BSAEU B.Ed 1st Semester Study Materials English Version Free Download || Course: 1.1.2, Contemporary India & Education, 1st Half || Fundamental Rights in the Indian Constitution

Introduction:

The world’s largest democracy is found in India. Therefore, the Indian constitution has a wide range of elements. Fundamental rights are enshrined in the third section of the Indian Constitution (Articles 12-35). Durgadas Basu, a well-known legal scholar who specialises in the notion of fundamental rights, claims that-

“fundamental rights means those rights protected by the Constitution.”

In other words, there are two types of civil rights: legal rights and basic rights. By passing general laws, the government can alter legal rights. However, the constitution must be changed in order to alter the fundamental rights.

Fundamental Rights in the Indian Constitution

At the time of enactment of the Constitution in 1949, there were seven fundamental rights in the Constitution, but later in 1978, the 44th Amendment abolished the right to property and changed it to a statutory right. Such as –

  1. Right to equality, 
  2. Right to freedom, 
  3. Right against exploitation, 
  4. Right to culture and education, 
  5. Right to religious freedom and 
  6. Right to Constitutional Remedies.

1. Right to equality

The Constitution’s Articles 14–18 guarantee the right to equality. The culture of race, religion, caste, place of birth, rich-poor, aristocracy-non-male, and female-male possibilities and demands are all included in the right to equality. These cultural aspects are crucial for each citizen’s personal growth. 

For example, 

  1. Equality before the Law and Equal Protection of the Laws, 
  2. Prohibition of Discrimination, 
  3. Equality of Opportunity in Respect of Public Appointment, 
  4. Abolition of Untouchability, 
  5. Abolition of Titles.

2. The right to freedom

These rights are enshrined in Articles 19-22 of the Constitution. The right to freedom can be divided into five parts. 1. Right to speech and expression, 2. Right to assemble, 3. Right to form associations and societies, 4. Right to freedom of movement, 5. Right to live, 6. Right to scholarship.

3. Right against exploitation

In the political, social, and economic domains, justice is promised by the Indian Constitution. To keep this promise, exploitation must stop. Rights against exploitation are mentioned in Articles 23 and 24 of the Indian Constitution. As per Article 23 of the Constitution, it is strictly forbidden to engage minors under the age of 14 in hazardous occupations and the sale and purchase of human beings is a criminal offence.
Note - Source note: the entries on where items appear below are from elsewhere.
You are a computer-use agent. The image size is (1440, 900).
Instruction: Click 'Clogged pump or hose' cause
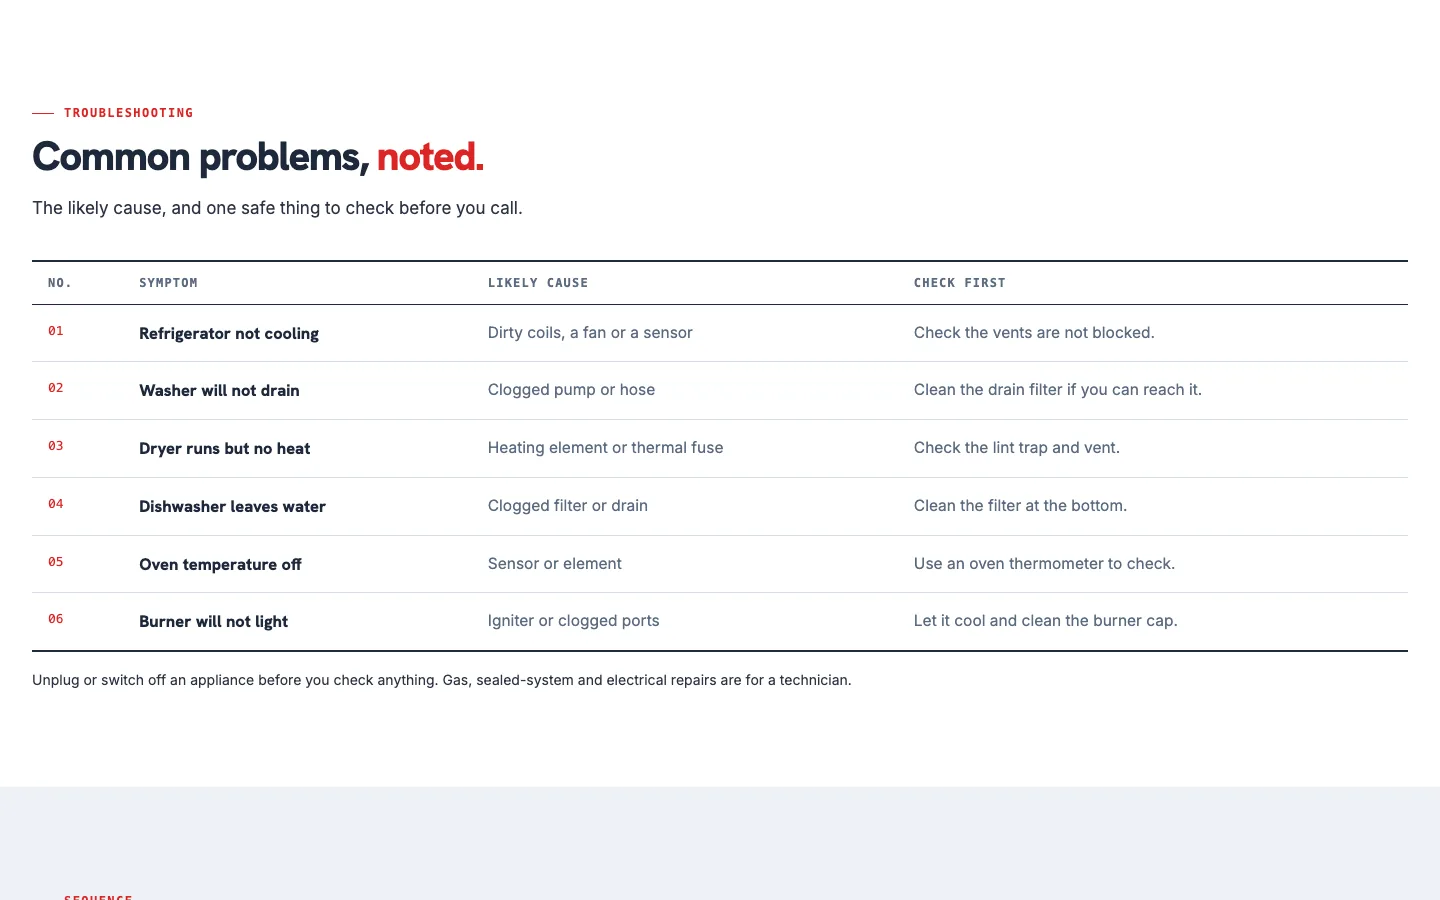[571, 390]
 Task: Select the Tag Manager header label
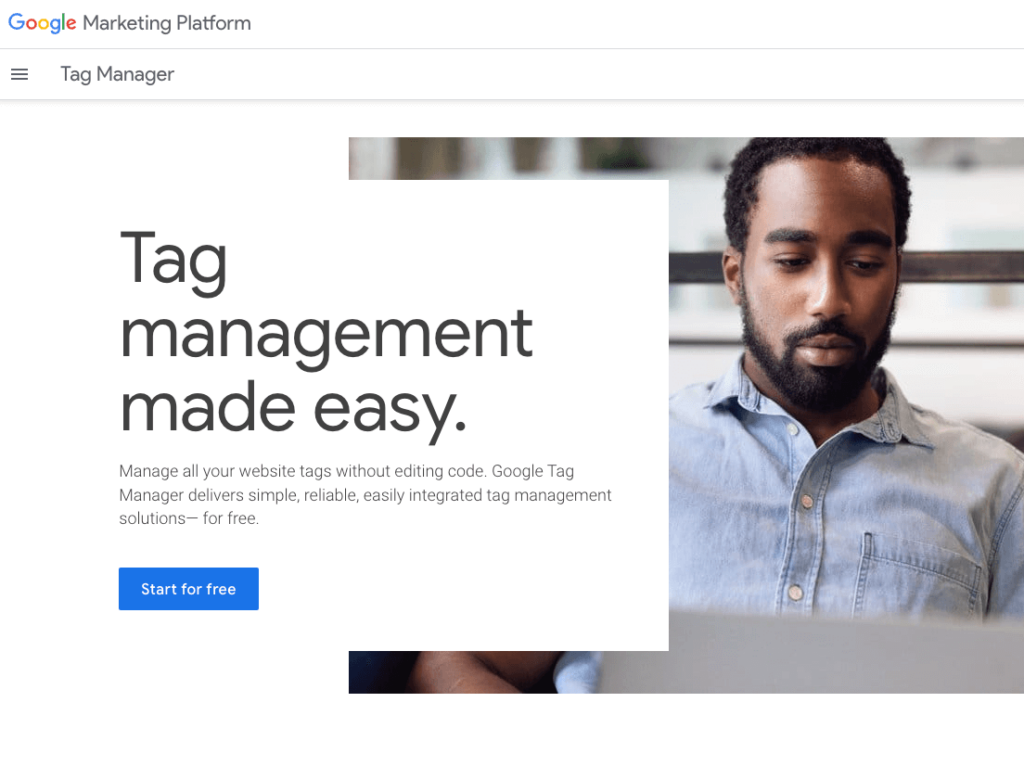click(x=117, y=74)
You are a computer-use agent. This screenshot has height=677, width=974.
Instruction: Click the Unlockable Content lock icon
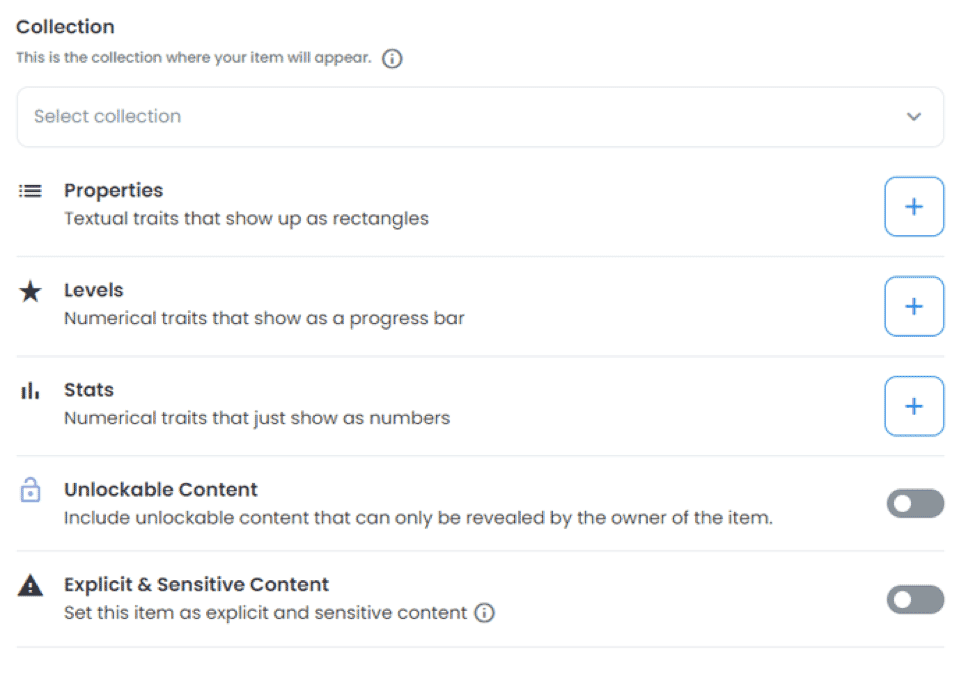(30, 490)
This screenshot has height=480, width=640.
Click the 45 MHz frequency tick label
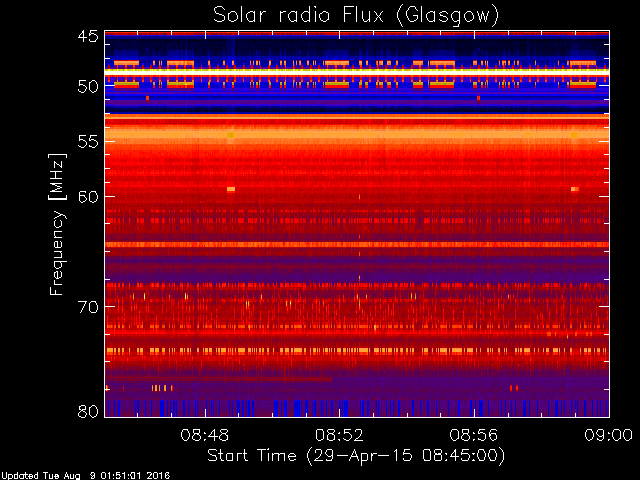pyautogui.click(x=87, y=36)
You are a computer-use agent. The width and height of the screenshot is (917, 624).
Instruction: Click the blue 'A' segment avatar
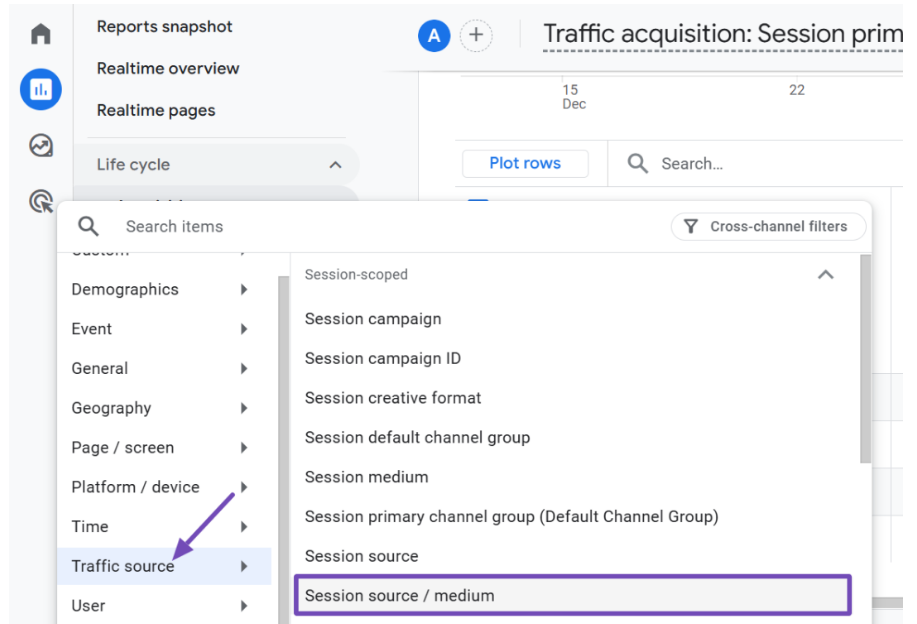(433, 36)
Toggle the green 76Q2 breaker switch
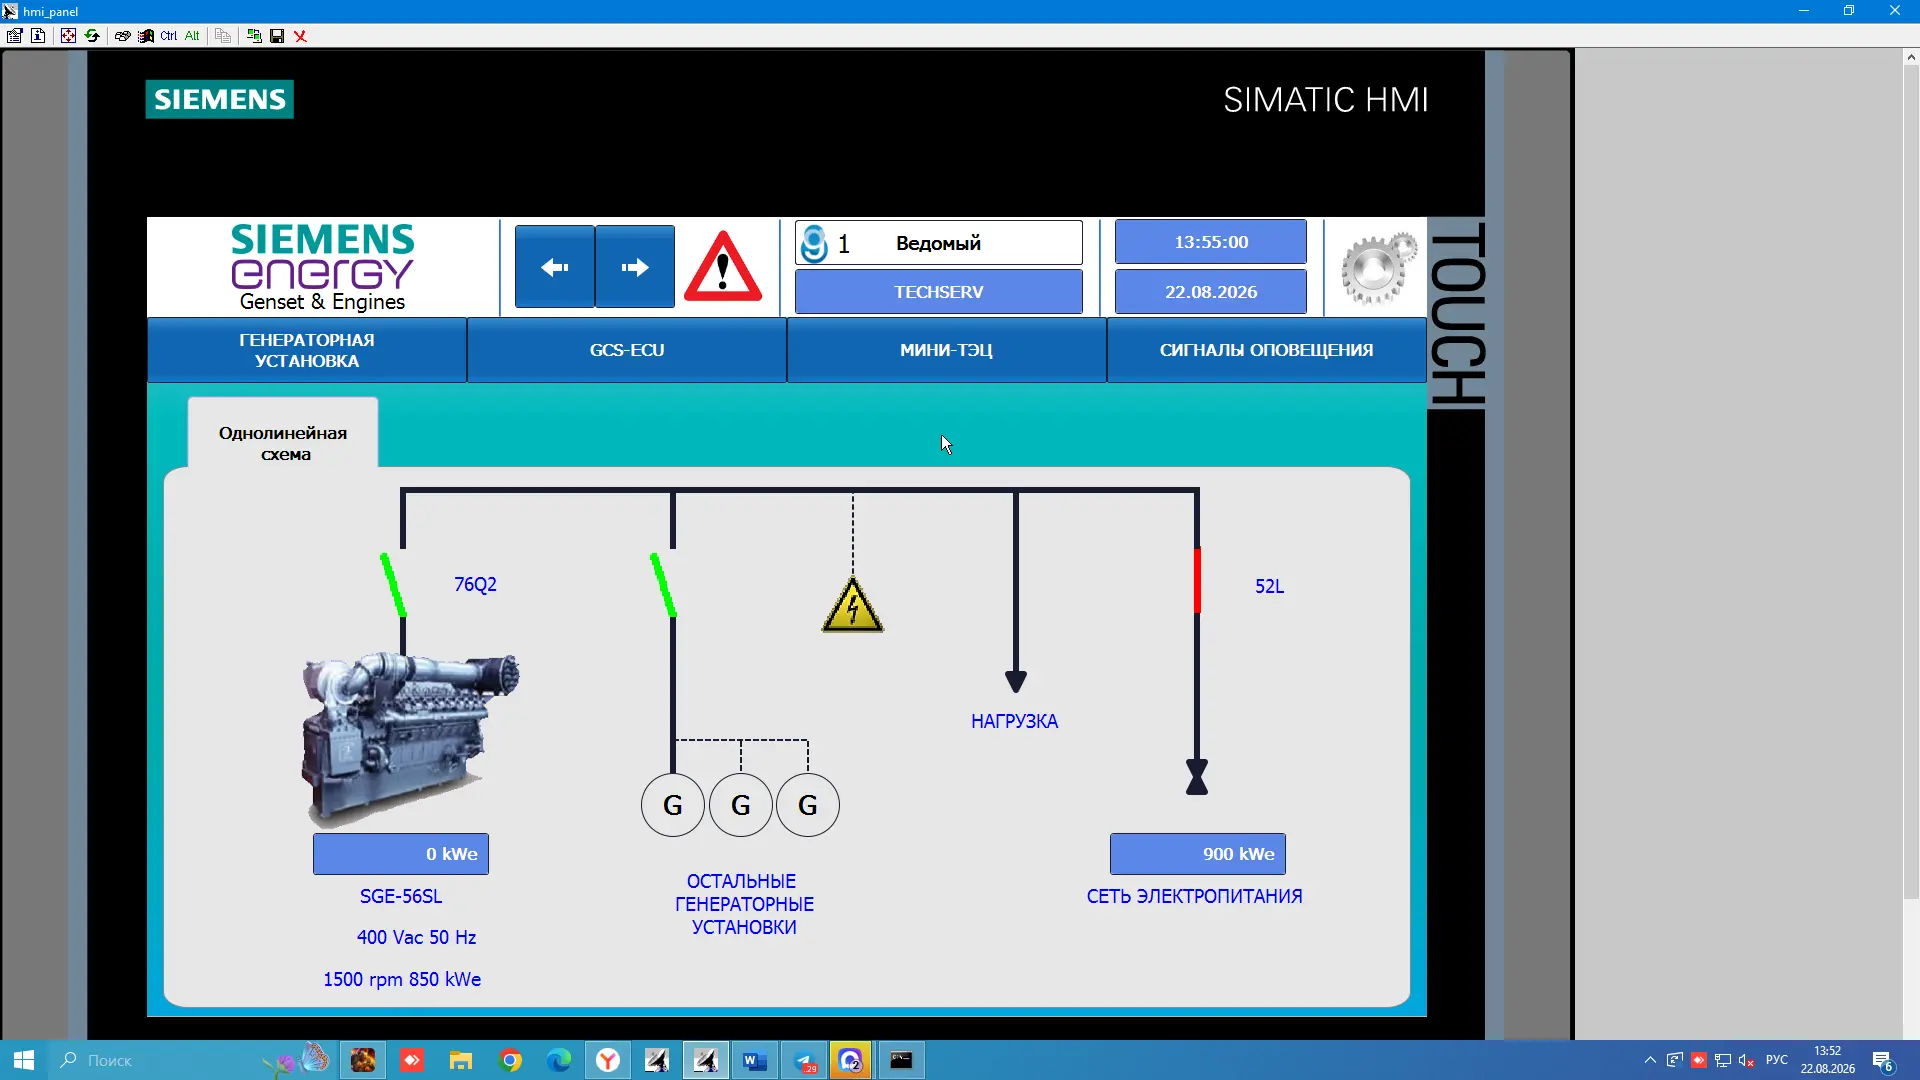Screen dimensions: 1920x1080 [x=393, y=585]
4. The right to religious freedom

Article 25 of the Constitution states that every citizen of India has the right to adopt any religion according to his or her conscience and belief, to observe religious rites, and to propagate his or her religion. Again, Article 27 of the Constitution mentions an important aspect of secularism. This section states that the state may not force any person to pay taxes for the development and maintenance of any particular religion or religious community.

5. Culture and educational rights

The Indian Constitution’s Articles 29 and 30 address the right to culture and education. Article 30 recognises the right of all minorities to establish and manage educational institutions of their choice, both religiously and linguistically. Article 29 declares that citizens of all classes residing in Indian territory have the right to preserve their language, script, and culture in any place or part.

6. Right to Constitutional Remedies

This right is enshrined in Articles 32-35 and 226 of the Indian Constitution. If a person is unjustly restricted by this right, he can go to court and claim the right. In addition, under Article 32, a citizen can appeal to the Supreme Court against the violation of his right and enforce the right.

Conclusion:

In summary, the Indian Constitution’s Fundamental Rights include a forward-thinking pledge to protect each citizen’s freedom, dignity, and well-being. These rights, which have their roots in constitutional principles, are a reflection of the democratic beliefs and goals of the country. These rights are necessary for equality, harmony, peace, and the advancement of society, as well as for citizens to live with dignity. These rights are owed to the citizens and cannot be in any way disregarded or denied by the state or government. Similarly, in granting these rights to every citizen, the state or government cannot discriminate on the grounds of caste, gender, religion, education, wealth, region, etc.

Reference:

  1. Pal Devasish, Contemporary India and Education, Rita Publications, Kolkata.
  2. Chatterjee and Chakraborty, Contemporary India and Education, Rita Publications, Kolkata.
  3. Mukherjee Dulal, Contemporary India and Education, Aheli Publishers, Kolkata.